Records provided:

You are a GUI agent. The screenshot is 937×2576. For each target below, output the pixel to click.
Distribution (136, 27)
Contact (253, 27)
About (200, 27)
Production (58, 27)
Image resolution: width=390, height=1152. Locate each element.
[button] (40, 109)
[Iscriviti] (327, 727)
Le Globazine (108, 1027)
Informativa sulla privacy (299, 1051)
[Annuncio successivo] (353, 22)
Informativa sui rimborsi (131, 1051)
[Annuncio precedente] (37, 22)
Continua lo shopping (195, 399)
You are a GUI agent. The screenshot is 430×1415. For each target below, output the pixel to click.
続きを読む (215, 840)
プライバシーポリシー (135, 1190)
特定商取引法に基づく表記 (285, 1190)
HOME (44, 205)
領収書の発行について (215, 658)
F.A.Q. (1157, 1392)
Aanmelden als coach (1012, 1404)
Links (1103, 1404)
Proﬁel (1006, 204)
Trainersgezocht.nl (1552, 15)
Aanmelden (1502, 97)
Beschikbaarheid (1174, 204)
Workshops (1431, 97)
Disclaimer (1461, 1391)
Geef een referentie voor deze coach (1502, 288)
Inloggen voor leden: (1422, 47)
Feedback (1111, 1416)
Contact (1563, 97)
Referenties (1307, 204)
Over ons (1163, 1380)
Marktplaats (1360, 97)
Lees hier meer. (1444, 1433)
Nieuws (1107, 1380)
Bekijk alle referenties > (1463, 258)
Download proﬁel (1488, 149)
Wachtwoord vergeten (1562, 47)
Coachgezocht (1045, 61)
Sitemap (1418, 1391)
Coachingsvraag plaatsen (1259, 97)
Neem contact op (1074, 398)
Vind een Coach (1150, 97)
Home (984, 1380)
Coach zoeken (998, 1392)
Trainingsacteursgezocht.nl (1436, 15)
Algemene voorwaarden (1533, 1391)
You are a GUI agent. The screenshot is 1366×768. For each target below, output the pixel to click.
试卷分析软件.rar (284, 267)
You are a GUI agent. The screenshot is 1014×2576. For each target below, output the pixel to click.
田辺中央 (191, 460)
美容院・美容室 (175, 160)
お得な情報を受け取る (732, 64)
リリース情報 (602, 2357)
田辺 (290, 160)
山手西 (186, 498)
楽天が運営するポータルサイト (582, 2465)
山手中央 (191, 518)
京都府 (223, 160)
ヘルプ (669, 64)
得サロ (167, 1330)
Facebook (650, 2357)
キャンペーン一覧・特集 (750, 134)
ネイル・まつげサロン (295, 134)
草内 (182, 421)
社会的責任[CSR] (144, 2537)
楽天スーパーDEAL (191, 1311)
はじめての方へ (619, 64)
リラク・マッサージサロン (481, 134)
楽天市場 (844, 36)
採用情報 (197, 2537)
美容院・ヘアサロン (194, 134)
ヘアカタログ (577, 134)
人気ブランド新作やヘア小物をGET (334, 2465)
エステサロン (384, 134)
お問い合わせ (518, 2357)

What to work on:
Copy, exactly and only, the lines above that begin with the one containing "Neem contact op (1074, 398)" and finish with the one containing "楽天市場 (844, 36)".

The completed task:
Neem contact op (1074, 398)
Vind een Coach (1150, 97)
Home (984, 1380)
Coach zoeken (998, 1392)
Trainingsacteursgezocht.nl (1436, 15)
Algemene voorwaarden (1533, 1391)
You are a GUI agent. The screenshot is 1366×768. For each target below, output the pixel to click.
试卷分析软件.rar (284, 267)
You are a GUI agent. The screenshot is 1014×2576. For each target below, output the pixel to click.
田辺中央 (191, 460)
美容院・美容室 (175, 160)
お得な情報を受け取る (732, 64)
リリース情報 (602, 2357)
田辺 (290, 160)
山手西 (186, 498)
楽天が運営するポータルサイト (582, 2465)
山手中央 (191, 518)
京都府 (223, 160)
ヘルプ (669, 64)
得サロ (167, 1330)
Facebook (650, 2357)
キャンペーン一覧・特集 (750, 134)
ネイル・まつげサロン (295, 134)
草内 (182, 421)
社会的責任[CSR] (144, 2537)
楽天スーパーDEAL (191, 1311)
はじめての方へ (619, 64)
リラク・マッサージサロン (481, 134)
楽天市場 (844, 36)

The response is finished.